Mas Jackson dá uma liberdade a si mesmo para fazer alterações técnicas nos eventos da obra do autor britânico. Ele aumenta a participação dos elfos nas histórias e cria cenas que não existem para dar uma atmosfera mais adulta à saga de O Hobbit, que foi escrita para ser um conto infantil.

Foi uma boa decisão de Peter Jackson não ter ido em frente com o plano de fatiar a história de Hobbit em quatro filmes. Uma trilogia abordou bem a história. Acredito que, no mundo ideal, a narrativa teria sido bem condensada em dois filmes, porque A Desolação de Smaug ficou com adições desnecessárias.

O diretor neozelandês pode não estar em sua fase mais criativa da carreira, mas marca a história do cinema que também está dominada por adaptações dos quadrinhos de editoras como Marvel e DC Comics agora.

Com a crise de Hollywood, que insiste em fazer remakes de filmes consagrados, personagens de histórias em quadrinhos e da literatura de fantasia ganharam as atenções (e o dinheiro) do mundo inteiro nos cinemas.

Dentro deste contexto, o Hobbit e Senhor dos Anéis encerram a saga das maiores adaptações literárias já feitas até hoje entre os filmes de sucesso comercial.

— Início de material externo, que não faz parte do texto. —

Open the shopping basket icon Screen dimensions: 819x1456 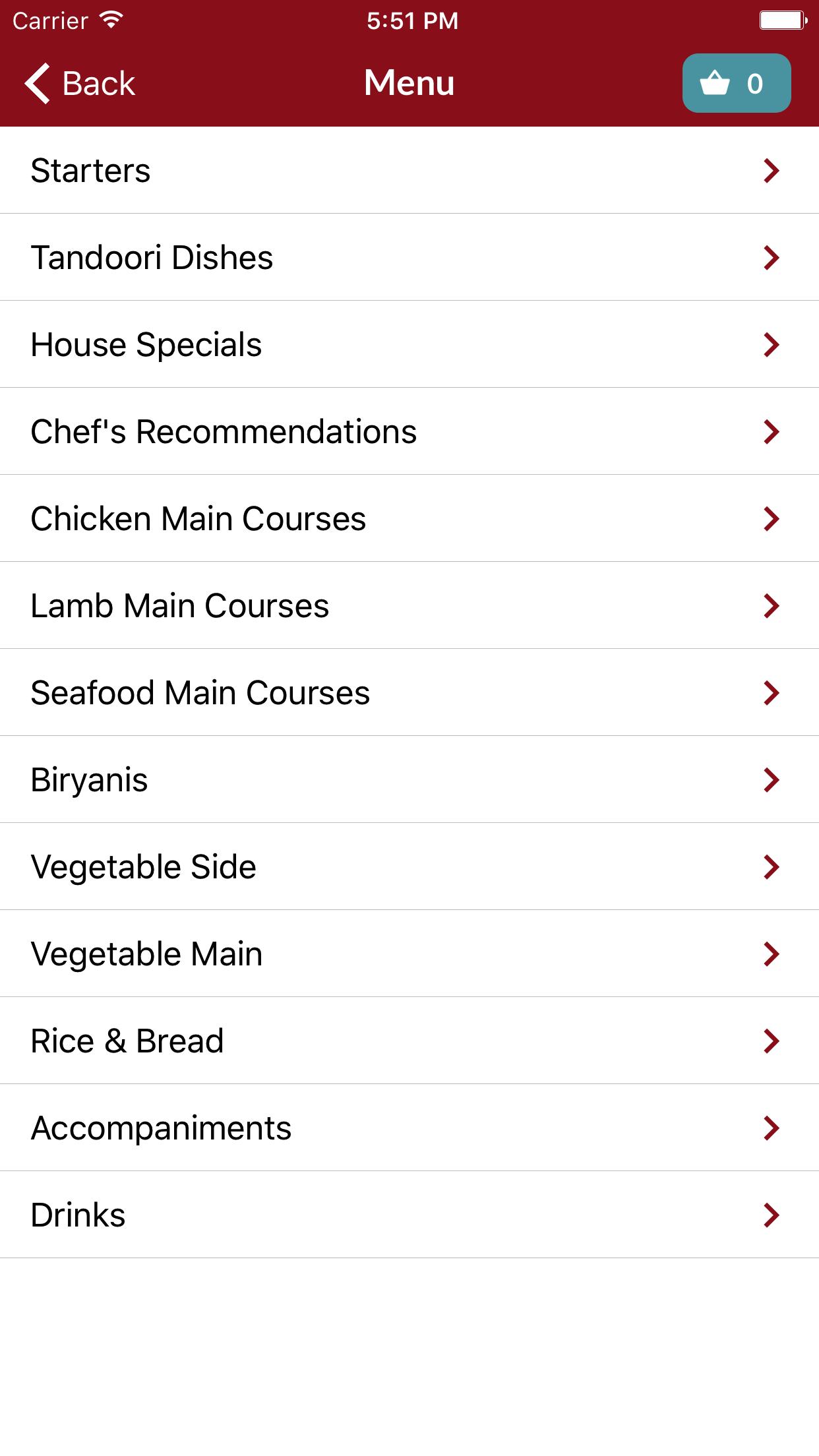715,84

O jogo que explora os personagens malignos de Tolkien

O grande destaque em Shadow of Mordor é seu modo Nemesis, de acordo com o produtor Peter Wyse em entrevista ao site Bonus Stage. Ou seja, o jogo todo funciona como um RPG ao contrário, com inimigos que também melhoram suas habilidades. Se você matá-los, ganha níveis como num jogo tradicional. Se for derrotado, eles evoluem e se tornam generais das hordas de orcs.

Protagonista de Gondor, Talion pode converter monstros para agir como seu exército. A gameplay tem similaridades com Assassin's Creed e Batman Arkham Asylum. Seus combates empolgam. O jogo é de mundo aberto e mostra que Mordor não é apenas um mundo ruim, mas sim um local da Terra-Média que foi corrompido.

Diferente dos cinemas, que estão explorando histórias já consagradas, os videogames estão trazendo novas temáticas. O herói de Shadow of Mordor, Talion, é revivido no jogo por Celebrimbor, um lorde elfo filho de Fëanor que aparece em sua forma espiritual. Os dois, em sua aventura conhecendo o mundo dos orcs, encontram a criatura Gollum que tem admiração pelo Um Anel de Sauron.

A trama épica de Tolkien aparece digitalmente, mas sem necessariamente repetir eventos. A Warner, portanto, faz uma aposta na criatividade.

E o que dá pra entender disso?

O Hobbit e o Senhor dos Anéis são obras literárias do século 20 e que transformaram a fantasia na Inglaterra. São ficções que lidam com lendas nórdicas, germânicas e vikings aliadas com acontecimentos que fizeram parte da vida do escritor e filólogo (linguista) J. R. R. Tolkien.

Os filmes de Peter Jackson traduziram essas mensagens para as novas gerações do século 21, além de terem criado uma indústria milionária de efeitos visuais nos cinemas. Enquanto isso, os games podem ser espaço para novas narrativas, como é o caso de Shadow of Mordor.